On the way home in the car, we sang a praised the Lord. Oh, it was like being drunk or like what junkies call being high. They told me to pray in tongues often so I wouldn’t lose this gift. Paul was held up as an example. I was told that he said, “I speak with tongues more than ye all.”
The exhortation continued, “Speak to God in tongues for ‘he that speaketh in an unknown tongue speaketh not unto me but unto God.’ You have a prayer language: ‘If I pray in an unknown tongue, my spirit prayeth but my understanding is unfruitful.’ You can pray in tongues any time you want to, for Paul said, ‘I will pray with the Spirit,’ which is praying in tongues, ‘and I will pray with my understanding also.'”
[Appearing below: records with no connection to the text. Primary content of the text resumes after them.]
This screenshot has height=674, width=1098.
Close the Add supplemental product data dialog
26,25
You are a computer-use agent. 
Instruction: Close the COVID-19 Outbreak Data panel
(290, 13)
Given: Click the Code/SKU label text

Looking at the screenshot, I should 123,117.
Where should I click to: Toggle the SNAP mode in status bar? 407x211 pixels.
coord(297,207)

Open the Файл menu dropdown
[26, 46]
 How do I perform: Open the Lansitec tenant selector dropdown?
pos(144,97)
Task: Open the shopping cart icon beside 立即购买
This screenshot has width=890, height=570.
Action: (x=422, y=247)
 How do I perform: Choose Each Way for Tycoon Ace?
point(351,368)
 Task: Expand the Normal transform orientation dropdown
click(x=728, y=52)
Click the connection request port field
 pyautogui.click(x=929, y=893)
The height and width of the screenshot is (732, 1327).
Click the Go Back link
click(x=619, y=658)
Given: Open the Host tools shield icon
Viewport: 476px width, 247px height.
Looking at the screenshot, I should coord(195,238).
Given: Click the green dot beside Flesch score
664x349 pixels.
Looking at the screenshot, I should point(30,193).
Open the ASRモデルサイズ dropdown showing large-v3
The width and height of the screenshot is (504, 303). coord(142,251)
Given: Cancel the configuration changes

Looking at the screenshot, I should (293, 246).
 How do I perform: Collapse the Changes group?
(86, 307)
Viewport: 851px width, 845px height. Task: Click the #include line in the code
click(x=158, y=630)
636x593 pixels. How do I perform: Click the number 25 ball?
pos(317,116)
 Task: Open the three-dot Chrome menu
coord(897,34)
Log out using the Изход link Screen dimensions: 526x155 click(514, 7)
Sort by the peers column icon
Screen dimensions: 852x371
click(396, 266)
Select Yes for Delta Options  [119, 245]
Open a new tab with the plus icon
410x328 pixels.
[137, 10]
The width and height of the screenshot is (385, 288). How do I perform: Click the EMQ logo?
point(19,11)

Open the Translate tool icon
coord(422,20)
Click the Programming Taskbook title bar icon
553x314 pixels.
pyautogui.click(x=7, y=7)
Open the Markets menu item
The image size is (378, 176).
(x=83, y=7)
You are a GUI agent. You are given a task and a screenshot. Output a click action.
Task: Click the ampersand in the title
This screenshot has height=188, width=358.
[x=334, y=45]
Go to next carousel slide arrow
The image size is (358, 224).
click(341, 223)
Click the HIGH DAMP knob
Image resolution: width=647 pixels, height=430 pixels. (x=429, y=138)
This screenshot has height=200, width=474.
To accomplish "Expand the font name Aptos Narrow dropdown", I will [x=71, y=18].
I was told that speaking in tongues would edify or build me up. “He that speaketh in an unknown tongue edifieth himself.”
Years later, as an Assembly of God minister, I remembered and passed on these same instructions many times. I remembered on one occasion instructing ten “candidates” for the baptism of the Holy Spirit. They were sitting on the front pew of a church where I was holding an evangelistic service for a week. I told them that when I laid my hand on their heads, they would be filled with the Spirit and speak with tongues. All ten believed and one right after another as I went down the line and laid hands on them, all spoke with tongues. I remember Acts 8:17, “Then laid their hands on them and they received the Holy Ghost.” How exciting to share apostolic unction!
CACKLE LIKE A HEN
A good-sized crowd had come to the front of our church where the evangelist said he would pray for those who wanted to be baptized with the Holy Ghost. One of them was Milt Nevens. Milt had not been saved for very long.
I remember the day I went to the Nevens’ mobile home. Mrs. Nevens had visited Calvary Assembly of God and she had rededicated her life to Christ. She had been saved in a Baptist Church in Georgia but she had grown cold. When I arrived that afternoon, she was packing her things in tears. She was leaving Milt. She had had all she could take of his worldly ways. Lil poured out her hurts and unburdened her heart. We prayed for Milt to be saved. She decided not to leave him but to apply a few suggestions I gave her and to believe for his salvation. Shortly thereafter Milt was gloriously converted, assured of his salvation, and delivered from drinking and smoking.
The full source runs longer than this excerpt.